Output each record below exactly, leaving any picture out of the copy.
------ Data for this exercise
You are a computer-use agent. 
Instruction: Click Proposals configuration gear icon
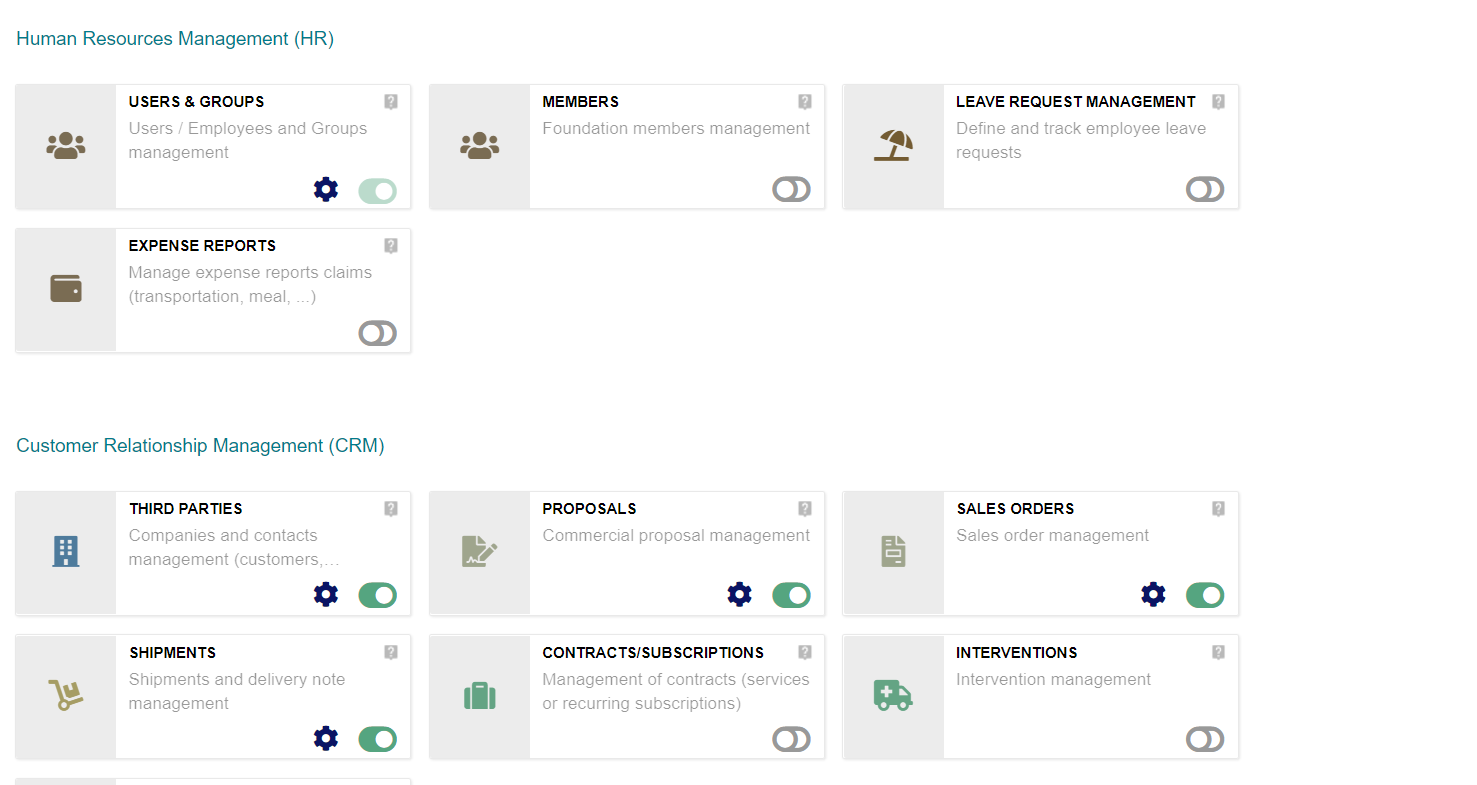(x=739, y=595)
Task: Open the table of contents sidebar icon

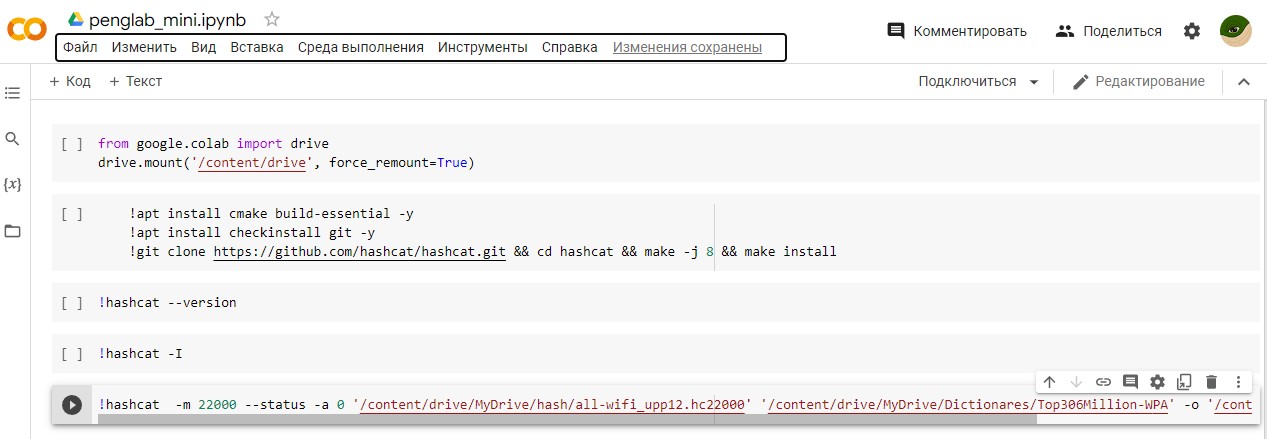Action: coord(12,93)
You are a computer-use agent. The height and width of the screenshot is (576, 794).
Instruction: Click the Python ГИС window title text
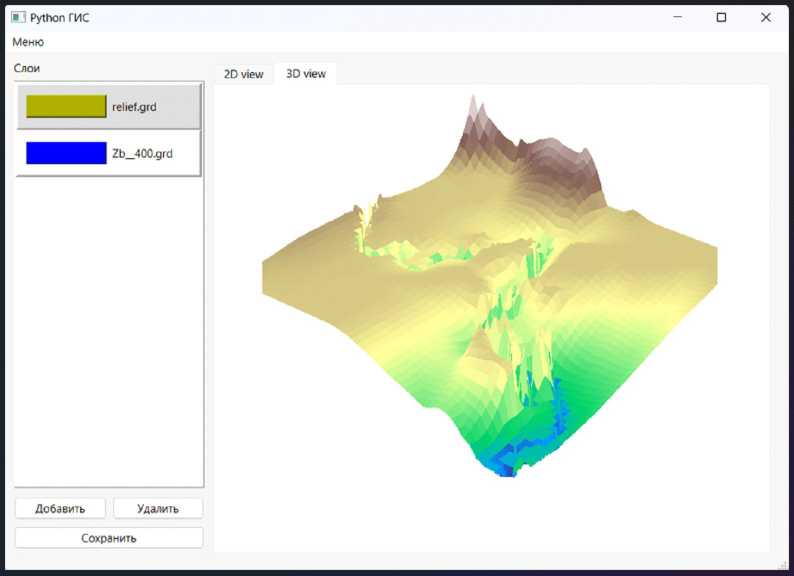(60, 17)
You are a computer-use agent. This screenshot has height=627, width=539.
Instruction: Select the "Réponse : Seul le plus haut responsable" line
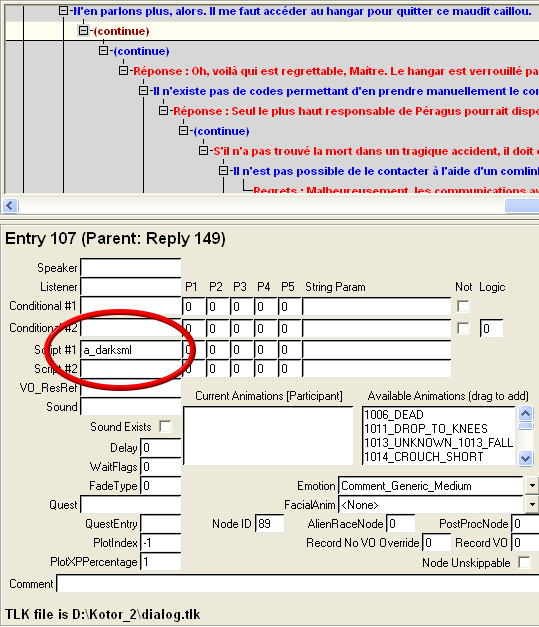coord(356,111)
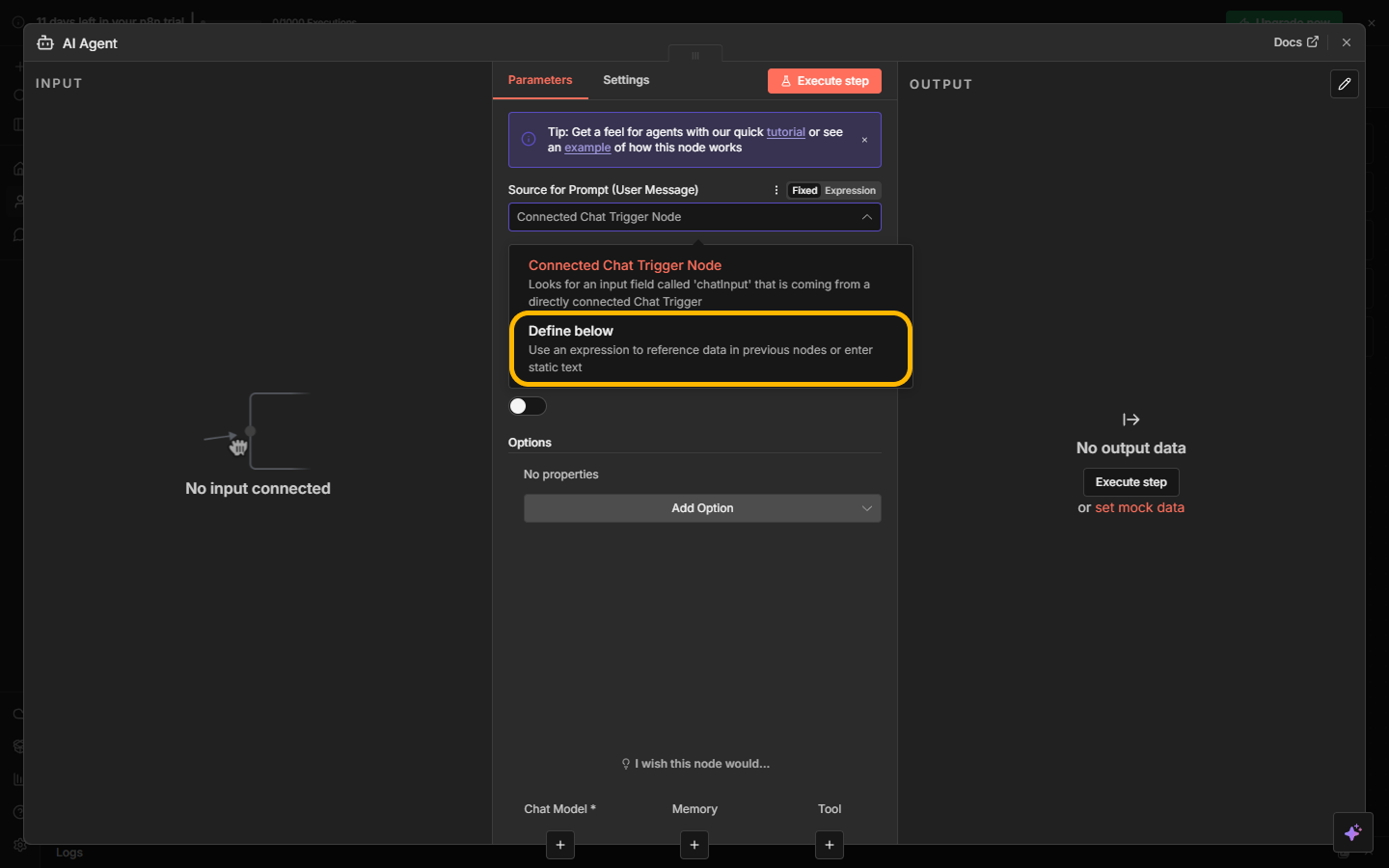Select the Parameters tab
The width and height of the screenshot is (1389, 868).
click(540, 80)
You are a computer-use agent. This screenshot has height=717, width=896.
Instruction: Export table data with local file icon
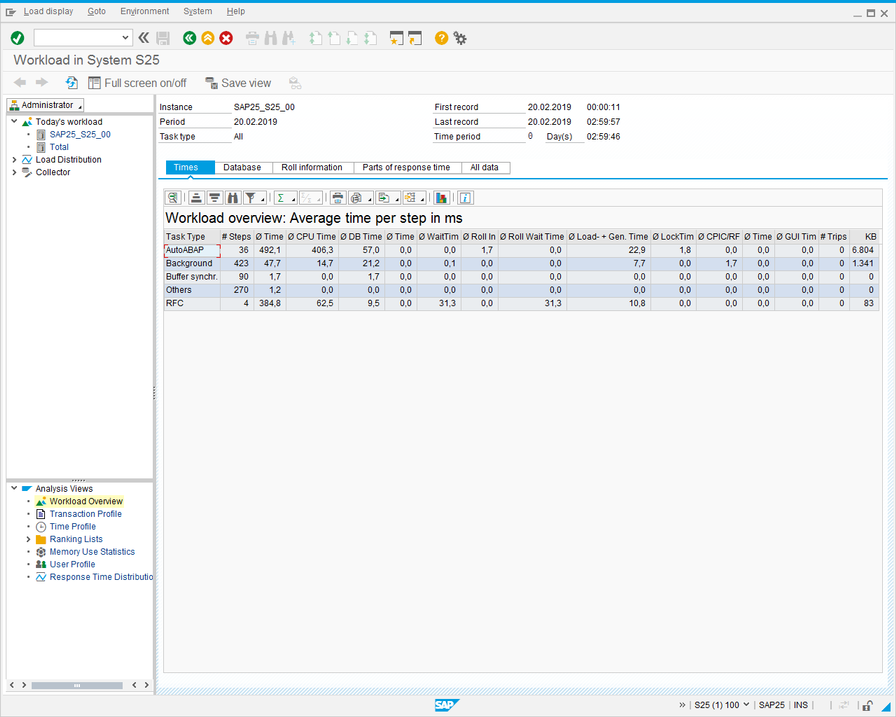tap(383, 197)
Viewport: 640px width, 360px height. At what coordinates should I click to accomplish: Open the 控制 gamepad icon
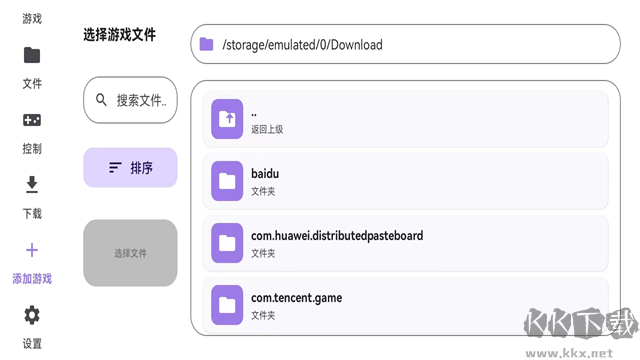point(32,120)
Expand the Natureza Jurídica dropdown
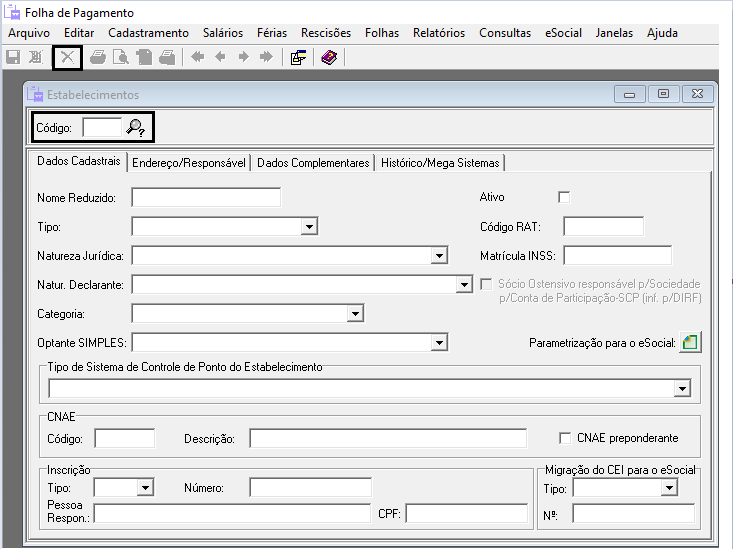 coord(439,256)
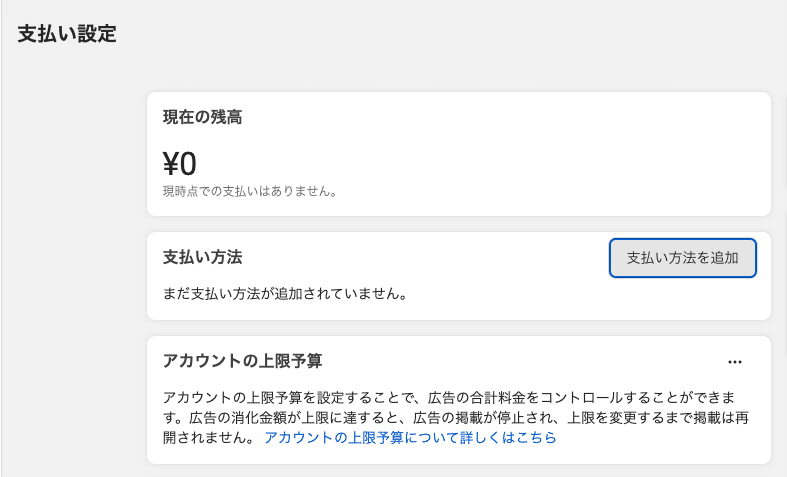Follow the アカウントの上限予算について詳しくはこちら link

[410, 438]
------------
Exercise response:
You are a computer-use agent. 
Instruction: Click Proposals configuration gear icon
(x=739, y=595)
Task: Open the table of contents sidebar icon

Action: coord(12,93)
You are a computer-use agent. The height and width of the screenshot is (576, 794).
Instruction: Click the Python ГИС window title text
(60, 17)
You are a computer-use agent. This screenshot has height=627, width=539.
Instruction: Select the "Réponse : Seul le plus haut responsable" line
coord(356,111)
Select the Parameters tab
The width and height of the screenshot is (1389, 868).
click(540, 80)
You are a computer-use agent. This screenshot has height=717, width=896.
Instruction: Export table data with local file icon
tap(383, 197)
Viewport: 640px width, 360px height. At what coordinates should I click to accomplish: Open the 控制 gamepad icon
point(32,120)
Expand the Natureza Jurídica dropdown
 coord(439,256)
Follow the アカウントの上限予算について詳しくはこちら link

[410, 438]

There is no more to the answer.